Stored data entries
+ + + + +

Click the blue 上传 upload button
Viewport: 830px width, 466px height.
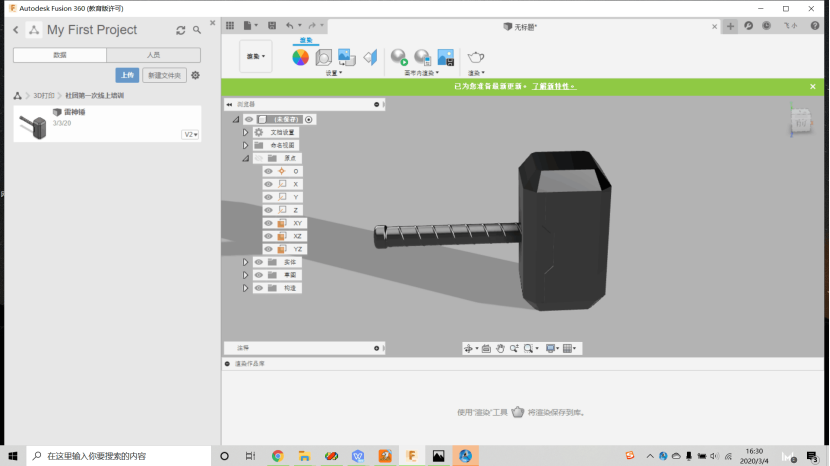126,75
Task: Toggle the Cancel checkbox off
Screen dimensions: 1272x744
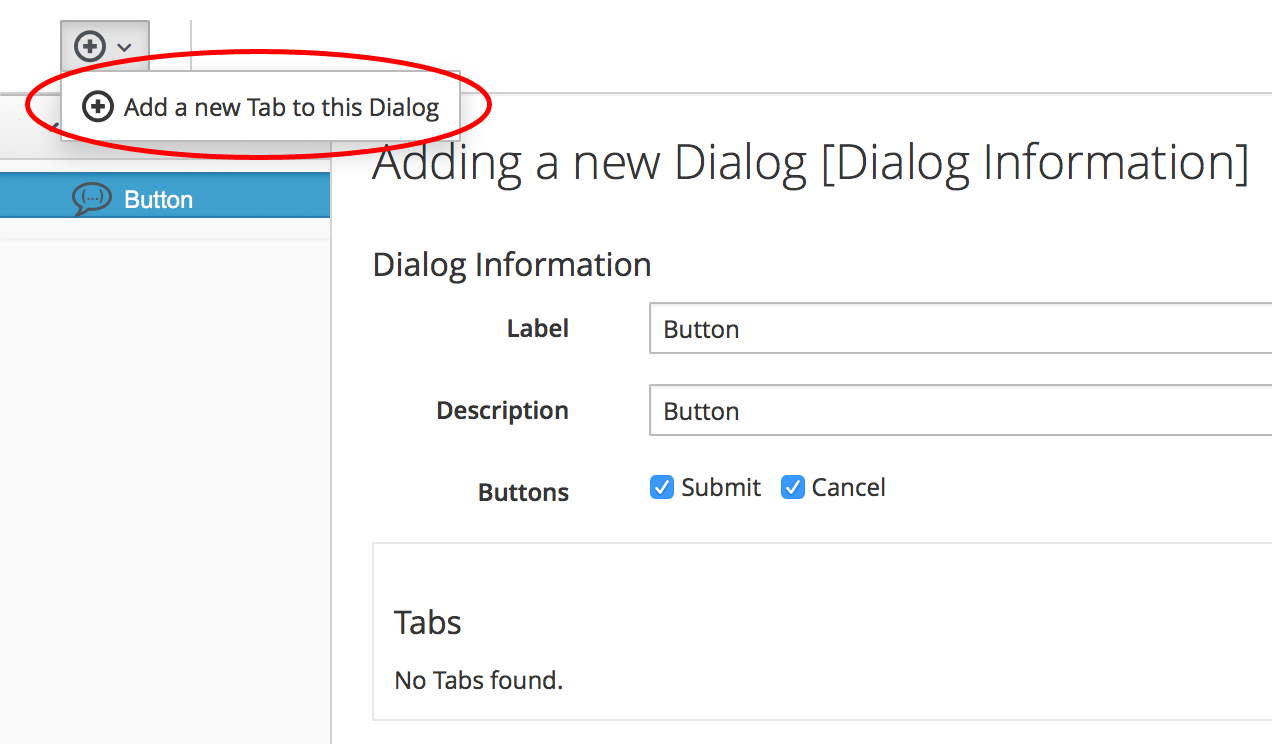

+ + + + +

TASK INSTRUCTIONS: Rewrite the data above, replacing "Click" with "Tap" and leaving everything else unchanged. Omit the pictures from your answer.

THE REPLY:
Tap the blue 上传 upload button
Viewport: 830px width, 466px height.
126,75
Task: Toggle the Cancel checkbox off
Screen dimensions: 1272x744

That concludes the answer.